──────── EXTRACT TO READ ────────

The
high cost of cancer drugs recently prompted top oncologist Dr. Leonard
Saltz to publicly call for limits. "These drugs cost too much," he told thousands of his colleagues at the American Society of Clinical Oncology annual meeting. Many cancer drugs debut with a price tag of $10,000 a month according to an analysis from staff at Memorial Sloan Kettering Cancer Center.
The country’s largest pharmacy benefits manager, Express Scripts, estimates
576,000 Americans had prescription drug costs above $50,000 last year,
up 63% from the year before. The number of patients with costs of
$100,000 or more nearly tripled.
Express
Scripts put the impact of these costs on payers in the U.S. at $52
billion a year, a number they call unsustainable. They find
insurers foot most of the bill but say the costs pressure health
insurance premiums and taxpayer-funded government healthcare programs
like Medicaid.
Two-thirds
of spending for patients with six-figure drug bills went to medications
for cancer, hepatitis C and compounded therapies.
So
what exactly goes into determining a drug’s price, leading to a price
tag in the tens or even hundreds of thousands of dollars?
“First
you need to look at the time and cost it takes to develop a medicine,
test it, get it approved by regulators, and ultimately bring it to
patients," Robert Zirkelbach tells us. Zirkelbach is a senior vice president at the organization, PhRMA, which represents U.S. biotech companies. "You also have to look at the value these medicines provide to patients, the healthcare system and to society broadly."
Developing
and winning approval for a new prescription drug is estimated to take
more than a decade and cost nearly $2.6 billion dollars, according to Tufts Center for the Study of Drug Development. That
figure factors in the money and time spent on drug development. It also
factors in the failures: Data show only 12 percent of medicines that go
to clinical trials ever make it to patients.

──────── DATA BELOW ────────

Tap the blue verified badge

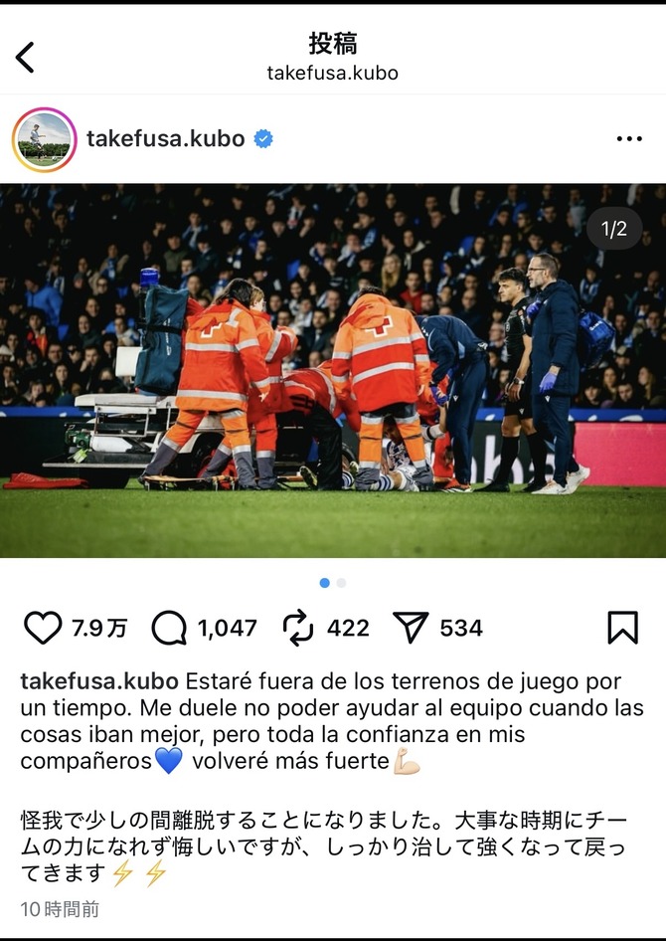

────────

▶ WORK REQUEST:
Copy out the passage on cancer drug prices above, word for word.

▶ THE COMPLETED TASK:
The
high cost of cancer drugs recently prompted top oncologist Dr. Leonard
Saltz to publicly call for limits. "These drugs cost too much," he told thousands of his colleagues at the American Society of Clinical Oncology annual meeting. Many cancer drugs debut with a price tag of $10,000 a month according to an analysis from staff at Memorial Sloan Kettering Cancer Center.
The country’s largest pharmacy benefits manager, Express Scripts, estimates
576,000 Americans had prescription drug costs above $50,000 last year,
up 63% from the year before. The number of patients with costs of
$100,000 or more nearly tripled.
Express
Scripts put the impact of these costs on payers in the U.S. at $52
billion a year, a number they call unsustainable. They find
insurers foot most of the bill but say the costs pressure health
insurance premiums and taxpayer-funded government healthcare programs
like Medicaid.
Two-thirds
of spending for patients with six-figure drug bills went to medications
for cancer, hepatitis C and compounded therapies.
So
what exactly goes into determining a drug’s price, leading to a price
tag in the tens or even hundreds of thousands of dollars?
“First
you need to look at the time and cost it takes to develop a medicine,
test it, get it approved by regulators, and ultimately bring it to
patients," Robert Zirkelbach tells us. Zirkelbach is a senior vice president at the organization, PhRMA, which represents U.S. biotech companies. "You also have to look at the value these medicines provide to patients, the healthcare system and to society broadly."
Developing
and winning approval for a new prescription drug is estimated to take
more than a decade and cost nearly $2.6 billion dollars, according to Tufts Center for the Study of Drug Development. That
figure factors in the money and time spent on drug development. It also
factors in the failures: Data show only 12 percent of medicines that go
to clinical trials ever make it to patients.